The Central Election Commission (CEC) confirmed that such invitations have only been sent to the heads of foreign diplomatic missions in Armenia as well as the Council of Europe’s Congress of Local and Regional Administrations.
The OSCE and its Warsaw-based Office of Democratic Institutions and Human Rights (ODIHR) have been the main international body to monitor just about every presidential and parliamentary election held in Armenia since independence.
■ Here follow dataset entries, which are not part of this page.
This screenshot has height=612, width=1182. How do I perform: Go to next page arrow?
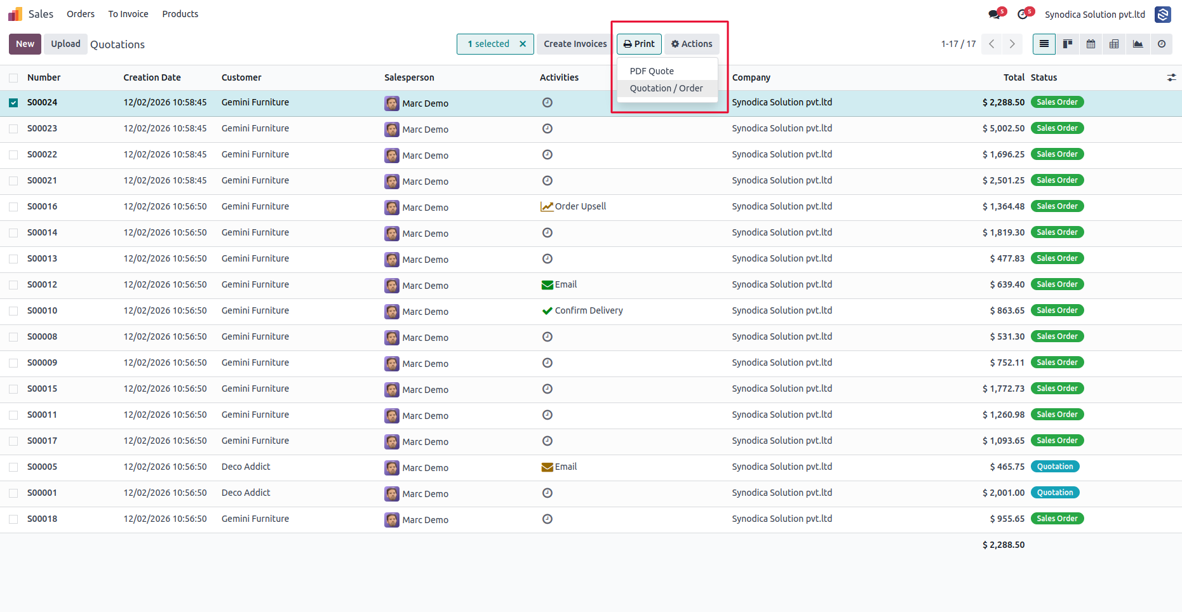click(x=1012, y=44)
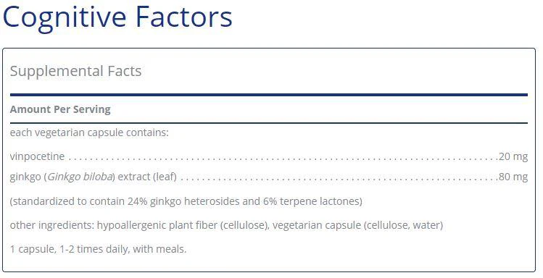Click the thick blue divider line
The height and width of the screenshot is (278, 543).
(x=269, y=95)
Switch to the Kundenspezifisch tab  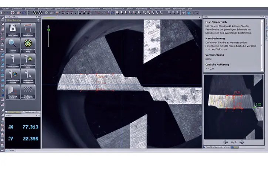coord(31,112)
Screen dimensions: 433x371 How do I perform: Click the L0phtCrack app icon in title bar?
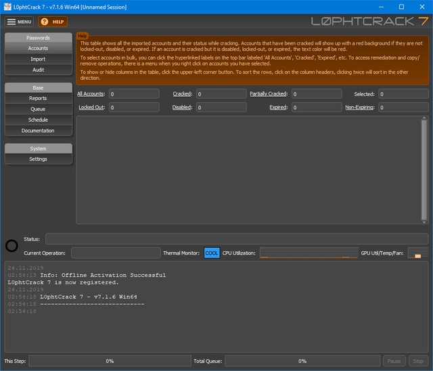tap(7, 6)
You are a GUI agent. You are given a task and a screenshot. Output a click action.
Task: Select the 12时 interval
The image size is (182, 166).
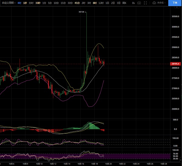click(101, 3)
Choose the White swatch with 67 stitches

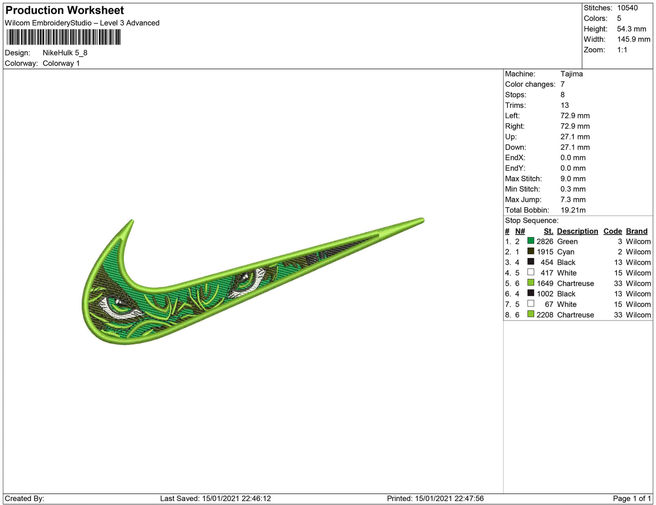click(530, 303)

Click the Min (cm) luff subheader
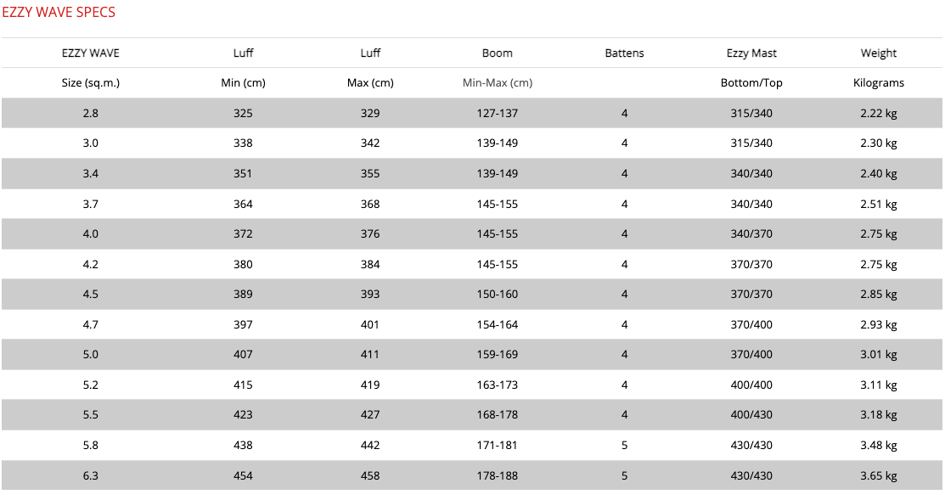tap(243, 83)
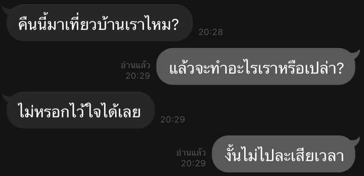Screen dimensions: 364x176
Task: Click the 20:29 time left of "งั้นไม่ไปละเสียเวลา"
Action: (x=193, y=164)
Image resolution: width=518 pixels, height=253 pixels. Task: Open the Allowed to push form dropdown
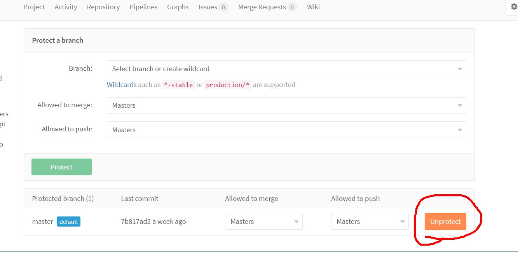pos(286,130)
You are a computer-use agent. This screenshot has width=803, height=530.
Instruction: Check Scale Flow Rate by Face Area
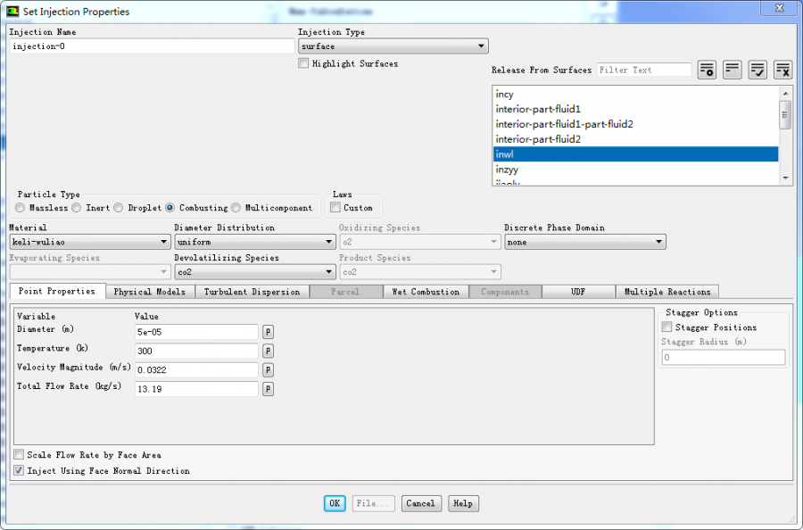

The findings of hundreds of observers deployed by the OSCE/ODIHR have greatly influenced the international and domestic legitimacy of those elections.
“In general, the ODIHR carries out monitoring missions during national elections,” Tatev Ohanian, a spokesman for the CEC, said, explaining its decision not to invite OSCE observes for the May 31 elections of Yerevan’s new municipal assembly. “That is true for not only Armenia but also other countries.”
“Local elections are usually monitored by the Council of Europe’s Congress of Local and Regional Administrations,” Ohanian told RFE/RL.
The OSCE monitored local polls held in Albania and Moldova in 2007.
“No invitation has been sent to the OSCE as a whole or the ODIHR,” said Sergey Kapinos, head of the OSCE office in Yerevan. “That is why we will confine ourselves to the kind of monitoring which we carried out during recent local elections in Armenia. Namely, with the personnel of the OSCE office in Yerevan.”
The forthcoming polls in Yerevan will be different from those elections in that they will involve at least one third of the country’s electorate. The main opposition Armenian National Congress (HAK) has pledged to turn them into a “second round” of last year’s disputed presidential election that triggered massive anti-government protests in the capital. The HAK on Wednesday declined to comment on the authorities’ decision not to invite OSCE observers this time around.
Kapinos said that the proper conduct of the municipal elections is “very important” for the OSCE and the broader international community. “I sincerely hope that the elections will take place in accordance with the letter of the law, that there will be no violations and that all election contenders will be guided by legal norms,” he told RFE/RL.